→ Exercise instructions: Quote the listing in full, exactly as given, minus any pictures.

→ Records provided:
■ ■ ■ ■
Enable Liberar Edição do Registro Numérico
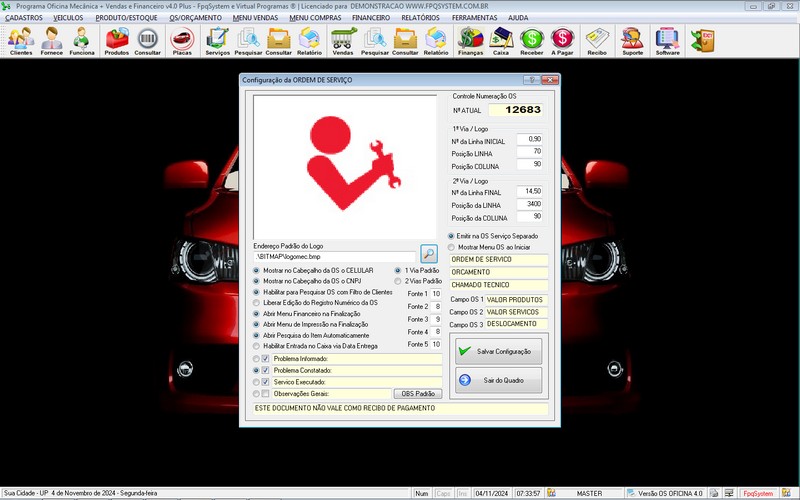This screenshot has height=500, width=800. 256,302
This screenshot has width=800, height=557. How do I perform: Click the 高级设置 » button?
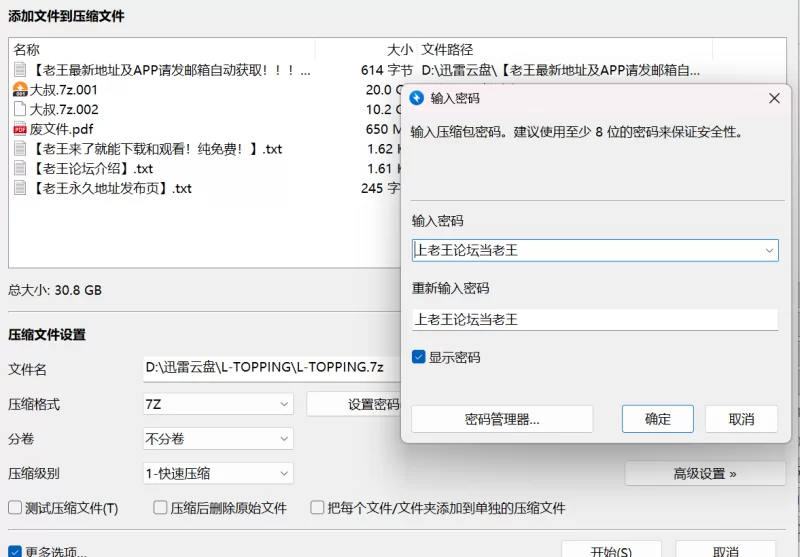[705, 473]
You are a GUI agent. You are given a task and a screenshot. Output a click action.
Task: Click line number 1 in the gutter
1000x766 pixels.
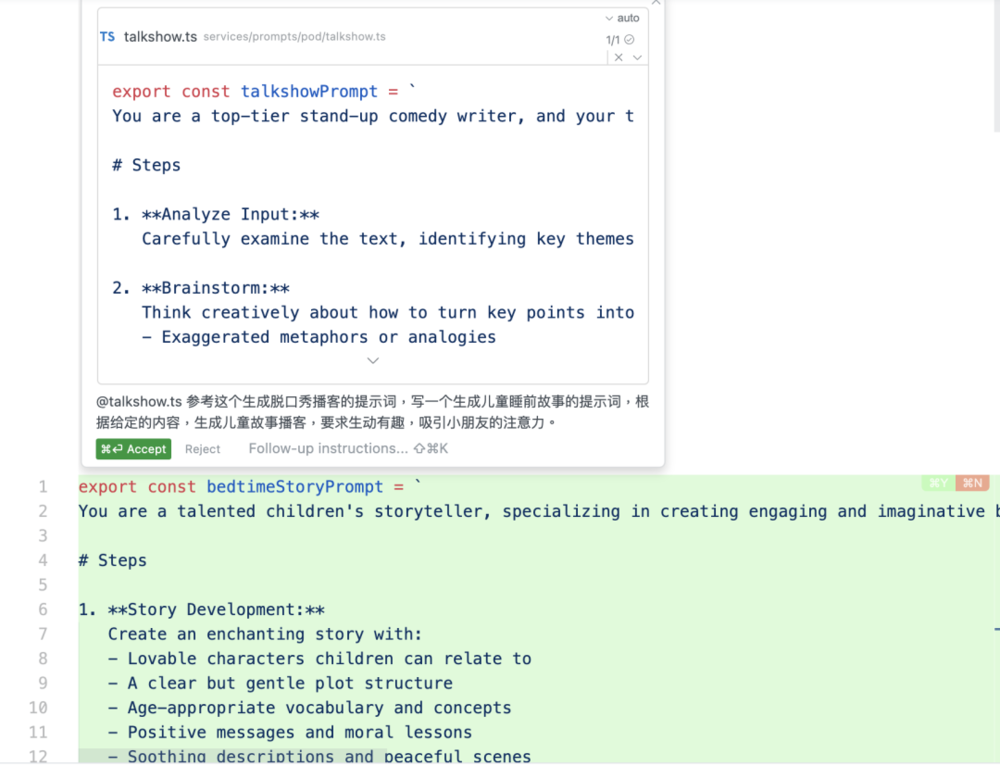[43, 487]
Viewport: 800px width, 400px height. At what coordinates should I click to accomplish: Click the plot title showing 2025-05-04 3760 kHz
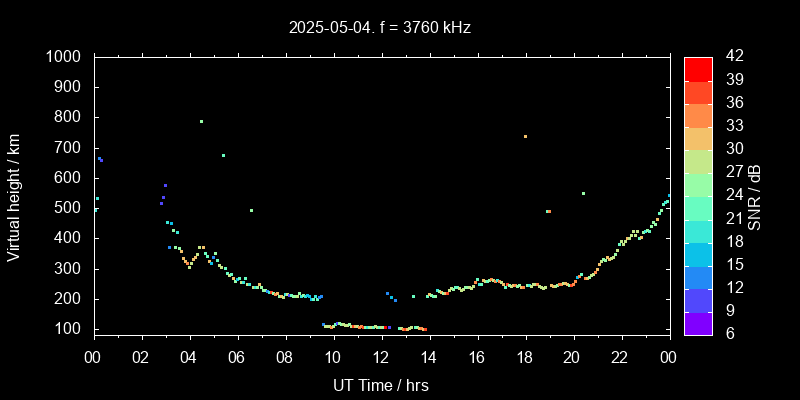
■ ■ ■ ■
→ Expected answer:
Enable Liberar Edição do Registro Numérico
This screenshot has height=500, width=800. 256,302
This screenshot has width=800, height=557. How do I perform: Click the 高级设置 » button?
[705, 473]
You are a GUI agent. You are given a task and a screenshot. Output a click action.
Task: Click line number 1 in the gutter
1000x766 pixels.
[43, 487]
Viewport: 800px width, 400px height. At what coordinates should I click to accomplish: Click the plot title showing 2025-05-04 3760 kHz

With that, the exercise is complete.